Task requirements: Retype everything in the James Bond casting thread from "Actually there was" down to "a Bond role.", keeping each word and mark unchanged.

Document passage:
# Blond, James Blond



## Nick (Apr 23, 2002)

British actor Daniel Craig has been chosen to play the lead character in the next three James Bond movies. Craig is a 'blond'.

The producers of the hugely successful James Bond film franchise have chosen British actor Daniel Craig to take over the role of the suave super-spy, a report said. The 37-year-old has been offered a three-film deal by Bond producer Barbara Broccoli and is expected to sign up formally in the next few weeks, The Sun newspaper reported Wednesday.

Craig, a tough-looking character actor who has mixed up appearances in many art-house titles with roles in blockbusters such as "Lara Croft: Tomb Raider", just beat fellow Briton Clive Owen for the role, the report said.

Craig would be the sixth Bond in the official series of films based on the novels by Ian Fleming, following Sean Connery, George Lazenby, Roger Moore, Timothy Dalton and most recent incumbent Pierce Brosnan.

More @ NaharNet.com

Edit: pic added


----------



## Geronimo (Mar 23, 2002)

I am sorry to hear that you lost out on the role Nick. I was looking forward to seeing you in Casino Royale.


----------



## Nick (Apr 23, 2002)

Geronimo said:


> I am sorry to hear that you lost out on the role Nick. I was looking forward to seeing you in Casino Royale.


No worries, Chief! I've been remotely 'unavailable', on hiatus deep in the _Potawatami_ lands of NE Kansas where they couldn't find me even if they wanted to.


----------



## olgeezer (Dec 5, 2003)

Nick said:


> No worries, Chief! I've been remotely 'unavailable', on hiatus deep in the _Potawatami_ lands of NE Kansas where they couldn't find me even if they wanted to.


He's hangin out at Harrahs


----------



## BobMurdoch (Apr 24, 2002)

Blecch. The guy has zero charisma.

Here we go again.....

Connery.... Great

Lazenby.... just OK

Moore.... Good

Dalton.... just OK

Brosnan..... Very Good

Craig? .... I'm guessing just OK again

I give it two films before they give up and get someone with more charisma for the role.


----------



## Geronimo (Mar 23, 2002)

Actually there was a Bond before any of those. Casino Royale was first made for TV in the 50s with American actor Barry Nelson. I have seen only clips of it. I wonder if TV Land has a kinescope.


----------



## olgeezer (Dec 5, 2003)

Haven't most of Daniel Craig's roles been as bad guys (or bad guy depending on whether you believe his multiple personality order or not)? Can't picture him in a Bond role.


----------



## Mikey (Oct 26, 2004)

BobMurdoch said:


> Blecch. The guy has zero charisma.
> 
> Here we go again.....
> 
> ...


And:
Peter Sellers
David Niven
Woody Allen

in Casino Royale.

Material provided:
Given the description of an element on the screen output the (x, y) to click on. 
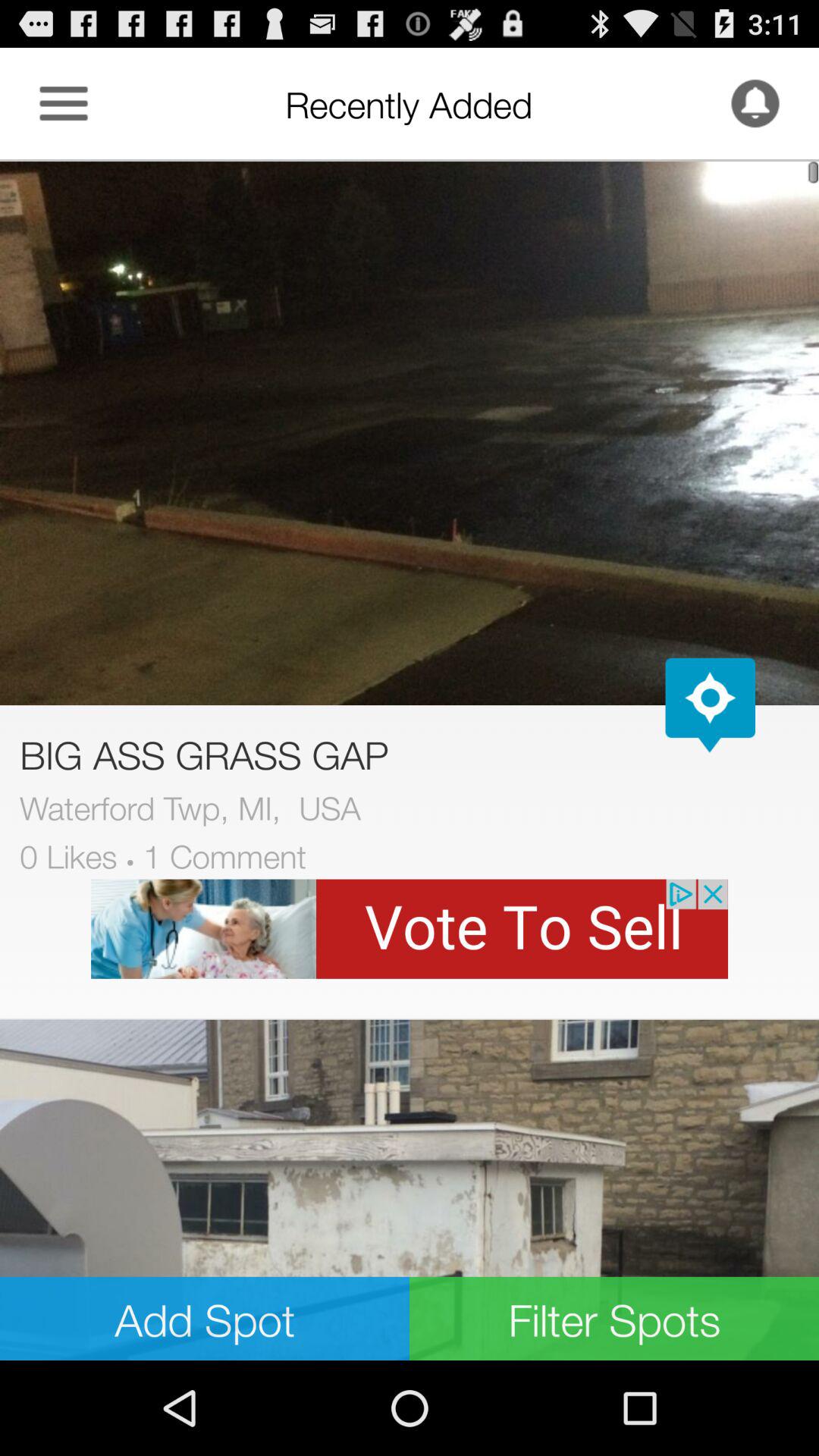
exit advertisement (409, 928)
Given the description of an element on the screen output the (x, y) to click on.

Output:
Actually there was a Bond before any of those. Casino Royale was first made for TV in the 50s with American actor Barry Nelson. I have seen only clips of it. I wonder if TV Land has a kinescope.


----------



## olgeezer (Dec 5, 2003)

Haven't most of Daniel Craig's roles been as bad guys (or bad guy depending on whether you believe his multiple personality order or not)? Can't picture him in a Bond role.